FBR cuts tax irregularities by Rs421bn as compliance improves

FBR

The Federal Board of Revenue (FBR) significantly reduced the scale of tax and financial irregularities during fiscal year 2024-25, with the latest audit report showing a sharp improvement across income tax, sales tax and customs.

According to the Auditor General of Pakistan (AGP), audit observations involving tax irregularities totalled Rs242 billion during the year, compared with Rs662.7 billion in the previous fiscal year. The decline of about Rs421 billion, or nearly 63.5 percent, suggests stronger tax compliance and better administration, although auditors said several long-standing issues still require attention.

The findings are based on the AGP’s audit report for 2025-26, which covers FY2024-25, and its previous report for 2024-25 covering FY2023-24.

Income tax sees biggest improvement

Income tax accounted for the largest reduction in audit observations.

Irregularities in this category fell to around Rs163 billion from Rs457.1 billion a year earlier.

The non-recovery of super tax remained the single biggest issue, but the amount involved dropped to Rs117 billion across 527 cases. In the previous audit, unpaid super tax stood at Rs167.9 billion involving more than 1,600 cases.

Auditors also reported a sharp decline in under-assessed income tax resulting from inadmissible expense claims. The amount fell from Rs149.6 billion to Rs25 billion. Unrealised minimum tax also decreased to Rs15 billion from Rs22.9 billion, while non-apportionment of expenses accounted for Rs2 billion in observations.
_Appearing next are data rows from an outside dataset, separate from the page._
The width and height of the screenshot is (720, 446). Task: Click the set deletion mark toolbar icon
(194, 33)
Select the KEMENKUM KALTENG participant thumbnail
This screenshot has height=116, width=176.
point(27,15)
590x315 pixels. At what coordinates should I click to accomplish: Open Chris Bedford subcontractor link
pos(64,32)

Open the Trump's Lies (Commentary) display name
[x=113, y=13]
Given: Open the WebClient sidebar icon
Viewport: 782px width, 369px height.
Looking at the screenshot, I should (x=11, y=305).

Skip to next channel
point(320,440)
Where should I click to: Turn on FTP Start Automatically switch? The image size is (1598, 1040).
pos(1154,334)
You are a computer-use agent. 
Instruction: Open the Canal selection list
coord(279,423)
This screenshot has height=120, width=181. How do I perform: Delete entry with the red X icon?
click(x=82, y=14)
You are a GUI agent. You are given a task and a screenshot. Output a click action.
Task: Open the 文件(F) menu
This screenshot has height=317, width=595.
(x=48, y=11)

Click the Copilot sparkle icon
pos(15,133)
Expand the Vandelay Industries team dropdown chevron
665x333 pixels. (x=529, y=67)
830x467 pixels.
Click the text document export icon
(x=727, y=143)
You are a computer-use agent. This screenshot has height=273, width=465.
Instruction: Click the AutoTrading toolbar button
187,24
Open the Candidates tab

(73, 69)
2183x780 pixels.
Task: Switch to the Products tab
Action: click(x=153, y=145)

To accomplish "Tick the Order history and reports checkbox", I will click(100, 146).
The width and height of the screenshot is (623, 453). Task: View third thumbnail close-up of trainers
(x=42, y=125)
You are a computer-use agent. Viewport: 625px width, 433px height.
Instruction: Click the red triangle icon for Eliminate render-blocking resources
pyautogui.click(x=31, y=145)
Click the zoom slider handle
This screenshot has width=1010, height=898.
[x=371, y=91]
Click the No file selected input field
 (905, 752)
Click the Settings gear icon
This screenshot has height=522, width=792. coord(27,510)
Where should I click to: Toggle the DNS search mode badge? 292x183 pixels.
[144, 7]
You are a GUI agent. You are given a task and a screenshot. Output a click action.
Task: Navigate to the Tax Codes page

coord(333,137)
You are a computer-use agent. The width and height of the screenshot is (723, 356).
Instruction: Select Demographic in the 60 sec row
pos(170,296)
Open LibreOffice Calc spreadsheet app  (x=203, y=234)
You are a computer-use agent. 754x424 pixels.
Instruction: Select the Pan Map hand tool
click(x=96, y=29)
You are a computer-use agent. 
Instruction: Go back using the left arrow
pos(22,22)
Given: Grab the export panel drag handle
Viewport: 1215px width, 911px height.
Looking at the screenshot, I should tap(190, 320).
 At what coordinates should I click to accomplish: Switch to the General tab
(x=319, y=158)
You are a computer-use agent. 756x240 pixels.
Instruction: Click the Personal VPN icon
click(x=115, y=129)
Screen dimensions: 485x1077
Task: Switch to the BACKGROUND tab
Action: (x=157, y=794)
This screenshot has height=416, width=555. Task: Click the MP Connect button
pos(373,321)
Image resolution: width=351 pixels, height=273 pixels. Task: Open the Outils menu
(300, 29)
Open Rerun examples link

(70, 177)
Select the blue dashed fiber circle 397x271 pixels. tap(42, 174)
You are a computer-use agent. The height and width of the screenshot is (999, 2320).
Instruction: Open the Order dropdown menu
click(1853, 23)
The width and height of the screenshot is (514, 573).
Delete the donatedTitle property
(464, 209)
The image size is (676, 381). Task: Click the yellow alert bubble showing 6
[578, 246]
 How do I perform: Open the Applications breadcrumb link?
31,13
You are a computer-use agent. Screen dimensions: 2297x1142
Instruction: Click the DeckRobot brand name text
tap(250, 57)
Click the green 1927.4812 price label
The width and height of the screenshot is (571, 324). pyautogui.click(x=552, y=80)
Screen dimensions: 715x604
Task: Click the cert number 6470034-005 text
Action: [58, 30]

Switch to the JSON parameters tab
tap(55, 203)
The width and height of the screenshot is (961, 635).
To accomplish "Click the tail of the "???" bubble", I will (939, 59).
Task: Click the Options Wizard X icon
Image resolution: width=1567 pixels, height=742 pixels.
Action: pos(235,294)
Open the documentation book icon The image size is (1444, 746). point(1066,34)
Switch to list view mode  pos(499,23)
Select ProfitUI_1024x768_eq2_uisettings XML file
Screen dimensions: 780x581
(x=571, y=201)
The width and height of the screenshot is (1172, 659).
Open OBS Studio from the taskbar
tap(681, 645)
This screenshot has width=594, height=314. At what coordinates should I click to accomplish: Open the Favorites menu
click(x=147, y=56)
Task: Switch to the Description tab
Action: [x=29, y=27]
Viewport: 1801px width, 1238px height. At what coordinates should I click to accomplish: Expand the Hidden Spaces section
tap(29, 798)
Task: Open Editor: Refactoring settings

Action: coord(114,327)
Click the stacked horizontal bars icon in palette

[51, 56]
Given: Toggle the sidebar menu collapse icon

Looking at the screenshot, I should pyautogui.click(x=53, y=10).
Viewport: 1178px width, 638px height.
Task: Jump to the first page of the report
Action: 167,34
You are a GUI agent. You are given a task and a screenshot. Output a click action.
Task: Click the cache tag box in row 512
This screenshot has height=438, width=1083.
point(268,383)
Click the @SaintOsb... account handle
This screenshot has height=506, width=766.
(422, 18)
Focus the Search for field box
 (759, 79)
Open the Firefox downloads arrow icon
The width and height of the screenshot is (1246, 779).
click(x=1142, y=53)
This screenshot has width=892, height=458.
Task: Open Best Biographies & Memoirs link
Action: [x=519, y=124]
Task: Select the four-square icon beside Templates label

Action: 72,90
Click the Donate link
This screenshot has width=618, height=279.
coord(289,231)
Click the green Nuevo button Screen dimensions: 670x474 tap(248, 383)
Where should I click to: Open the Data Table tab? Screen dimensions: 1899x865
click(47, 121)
Sales tax irregularities shrink

Sales tax and Federal Excise Duty (FED) irregularities also fell significantly, dropping to around Rs60 billion from Rs186.7 billion.

The biggest improvement came in fake or inadmissible input tax credits claimed on invoices issued by suspended or blacklisted suppliers. Although this remained the largest single sales tax issue, the amount involved declined sharply from Rs123.6 billion to Rs42 billion.

Losses linked to the non-recovery of sales tax on taxable supplies dropped to Rs13 billion from Rs36 billion. Irregularities related to the non-apportionment of input tax also declined from Rs8.5 billion to Rs2 billion.

The customs sector also recorded an overall improvement, with audit observations easing slightly to about Rs18 billion from Rs18.9 billion.

However, not every area improved. Losses caused by the misclassification and undervaluation of imported goods rose to Rs3.6 billion from Rs1.2 billion, making it one of the few categories that worsened during the year.

The value of confiscated goods and vehicles awaiting disposal remained high at Rs13 billion, compared with Rs12.6 billion in the previous audit.

Meanwhile, inadmissible customs exemptions and concessions fell to Rs700 million from Rs1.6 billion, while auditors also identified Rs809 million in unrecovered surcharges on warehoused goods.

The latest report included 193 audit observations from field offices, more than the previous year. Despite the broader audit coverage, the overall financial impact of irregularities declined substantially, indicating improvements in tax administration while highlighting the need for stronger enforcement and more effective recovery of outstanding dues.